When Billy Graham goes home, it is to an eight-room rustic house in Montreat, N.C., where he and his wife Ruth live in unpretentious comfort (Billy tithes his $15,000 a year from the Billy Graham Evangelistic Association). The Grahams do their best to keep their four children—Virginia, 9; Anne, 6; Ruth, 3; and William Franklin III, 2—from "hamming it up" for the tourists, who sometimes come in busloads to stare at the house. Virginia is currently trying to learn the Sermon on the Mount by heart, has been promised a bike and $25 if she gets it down pat by Christmas. "I don't think she's going to make it," laughs her father.

Graham often conducts his morning "meditation" in bed, avoids the telephone, and dictates his newspaper columns, radio scripts and sermons half a dozen at a sitting.
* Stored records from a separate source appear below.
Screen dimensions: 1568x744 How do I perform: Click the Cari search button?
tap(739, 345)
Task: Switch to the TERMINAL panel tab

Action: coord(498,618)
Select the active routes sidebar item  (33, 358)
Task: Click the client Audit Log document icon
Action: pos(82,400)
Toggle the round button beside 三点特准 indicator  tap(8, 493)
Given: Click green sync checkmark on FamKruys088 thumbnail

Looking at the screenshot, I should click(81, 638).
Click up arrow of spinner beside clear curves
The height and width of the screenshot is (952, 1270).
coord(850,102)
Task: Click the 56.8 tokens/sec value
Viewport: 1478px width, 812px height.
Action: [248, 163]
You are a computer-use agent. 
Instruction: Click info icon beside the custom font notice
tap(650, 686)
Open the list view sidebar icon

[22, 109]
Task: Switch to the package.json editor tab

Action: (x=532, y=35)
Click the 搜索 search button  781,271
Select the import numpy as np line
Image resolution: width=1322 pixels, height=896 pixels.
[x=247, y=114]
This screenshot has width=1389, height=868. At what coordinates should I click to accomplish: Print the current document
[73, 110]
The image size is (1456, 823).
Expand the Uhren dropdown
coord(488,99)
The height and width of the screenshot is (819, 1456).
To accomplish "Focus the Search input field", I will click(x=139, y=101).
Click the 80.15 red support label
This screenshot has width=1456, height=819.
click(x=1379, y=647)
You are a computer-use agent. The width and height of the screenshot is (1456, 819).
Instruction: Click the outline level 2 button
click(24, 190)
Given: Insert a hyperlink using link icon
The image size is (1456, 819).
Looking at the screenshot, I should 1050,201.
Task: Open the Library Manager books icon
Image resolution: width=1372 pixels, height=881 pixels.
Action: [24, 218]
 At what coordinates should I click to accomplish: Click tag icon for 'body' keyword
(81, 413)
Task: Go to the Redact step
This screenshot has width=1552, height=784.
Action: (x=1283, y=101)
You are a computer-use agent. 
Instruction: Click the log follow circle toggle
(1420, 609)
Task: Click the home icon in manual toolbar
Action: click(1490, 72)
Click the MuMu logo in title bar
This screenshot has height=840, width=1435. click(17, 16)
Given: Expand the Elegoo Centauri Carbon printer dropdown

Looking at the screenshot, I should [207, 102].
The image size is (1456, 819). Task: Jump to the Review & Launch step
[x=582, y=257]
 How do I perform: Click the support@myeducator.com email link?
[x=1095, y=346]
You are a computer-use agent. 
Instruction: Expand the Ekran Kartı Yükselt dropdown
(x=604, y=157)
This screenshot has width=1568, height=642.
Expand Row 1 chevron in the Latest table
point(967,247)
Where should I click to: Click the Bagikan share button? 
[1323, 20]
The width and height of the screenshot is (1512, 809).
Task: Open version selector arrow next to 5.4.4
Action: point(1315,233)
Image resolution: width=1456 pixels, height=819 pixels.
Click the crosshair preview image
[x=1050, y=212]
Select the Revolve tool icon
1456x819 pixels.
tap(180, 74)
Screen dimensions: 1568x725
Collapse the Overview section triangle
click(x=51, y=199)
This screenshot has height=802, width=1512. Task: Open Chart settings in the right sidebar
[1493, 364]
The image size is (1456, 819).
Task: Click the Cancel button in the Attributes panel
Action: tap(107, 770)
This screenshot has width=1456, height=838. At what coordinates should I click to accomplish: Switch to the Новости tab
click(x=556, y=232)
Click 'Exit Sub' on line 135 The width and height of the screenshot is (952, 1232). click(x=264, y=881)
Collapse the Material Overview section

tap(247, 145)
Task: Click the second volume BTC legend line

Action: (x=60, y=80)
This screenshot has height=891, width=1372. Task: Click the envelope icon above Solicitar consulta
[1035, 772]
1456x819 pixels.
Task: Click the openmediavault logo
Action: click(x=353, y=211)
The spirit of the home is set by pert, pretty Ruth Bell Graham, who still knows the Bible better than her husband and whose quiet good taste has led a friend to call her "half the explanation for Billy Graham." "Not a day goes by," says Ruth, "when I don't ask the Lord for wisdom: how to bring up the children, how to make this suit, how to do this and that. It isn't really mystical . . . It's practical."

The Hungry Heart. Where does Billy Graham go from here? The stock criticism of evangelism is that its conversions are superficial and temporary, that it presents less than the whole Gospel. Graham confronts that with his unprecedented concern for seeing that each of his "baby Christians" turns into a spiritual grownup. The full measure of his success is still to be taken, but in Britain, for instance, pastors everywhere report church attendance and membership up since his dramatic campaign.